------ Selected excerpt

Again, this is just incorrect on the merits. On the meta level I think I already agreed that these concerns can be plausible for some wealth taxes, but I don’t think it’s reasonable to set our standard of belief about tax law (or indeed any law) at certainty that some malicious actor out to victimize us personally could have hidden something in legalese. This isn’t the standard of belief we apply to anything else and is not a worthwhile way to understand the tax system! I should also mention that many people are more afraid of legal jargon than is reasonable—legal jargon exists and the distinction between legal and everyday definitions of words is important, but it’s (1) not that hard to recognize when legal jargon is present, and (2), in most cases, not hard to figure out what it means either. I think the rest of this comment will demonstrate why I believe that a smart but legally-uninformed person can usually work out what a law says pretty explicitly.
In order:
Not being able to sell is not a usable defense, in the way you describe it to be, because “unable to sell” and “unwilling to sell” are not legally distinguishable until much further into litigation than anyone wants to get.
It is a usable defense! In some sense it’s the only usable defense. “The government might send you a bill for more money than you can possibly scrounge up and destroy you forever” and “the government might make you prove that you have less money than you do, which is a long process” are not the same claim. In the typical case these are pretty hard to distinguish, because the typical person who can by any metric claim to have a billion dollars in assets is not ever at risk of being unable to find 50 million dollars in cash, and the government is usually strict about things that look like tax evasion. But if you got a bill and realized you can’t afford all of it (which is the atypical case), you could anticipate this and hire a reputable third party to try to find a sale in as reasonable a timeframe as you can manage, which would be the gold standard as far as this sort of defense is concerned, and if you anticipated it, you would not have to get deep into litigation before the case was dropped. (The government doesn’t want to continue prosecuting cases that it knows it will lose! Indeed, the government is in many cases incapable of investigating suspected cases of tax abuse by ultra-wealthy people because even if it’s right, the litigation won’t be worth the payoff.)

------------
------ Raw data

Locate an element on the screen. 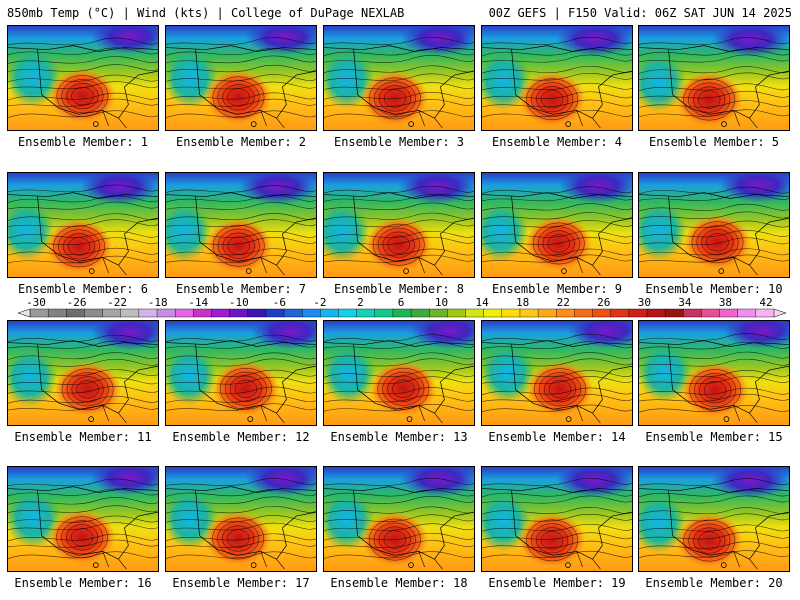  colorbar-tick-label: -30 is located at coordinates (36, 302).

------------

Task requirements →
- 1) Answer these about the wealth-tax comment:
(a) Which two things about legal jargon does the writer say are not hard?
(b) In the quoted objection, why is not being able to sell said to be an unusable defense?
(c) What step does the writer call the gold standard for this sort of defense?
- 2) Pick up the wealth-tax comment where it stops and keep it going.

Results in order →
- 1)
(a) Recognizing when legal jargon is present, and, in most cases, figuring out what it means.
(b) Because "unable to sell" and "unwilling to sell" are not legally distinguishable until much further into litigation than anyone wants to get.
(c) Hiring a reputable third party to try to find a sale in as reasonable a timeframe as you can manage.

- 2)
The ODA mechanism specifies that in order to use it, you have to give up several of the causes of action that you would want to use to dispute the tax. It also says that the Franchise Tax Board will create a contract, leaving some freedom in what that contract will contain, which likely means giving up additional causes of action.
This is correct but I don’t see how it’s relevant. The government doesn’t want to give people two chances at disputing the correctness of a tax—if the tax is being assessed incorrectly you should do it now, not wait around for a more favorable political climate and for the trail to run cold on which assets were where.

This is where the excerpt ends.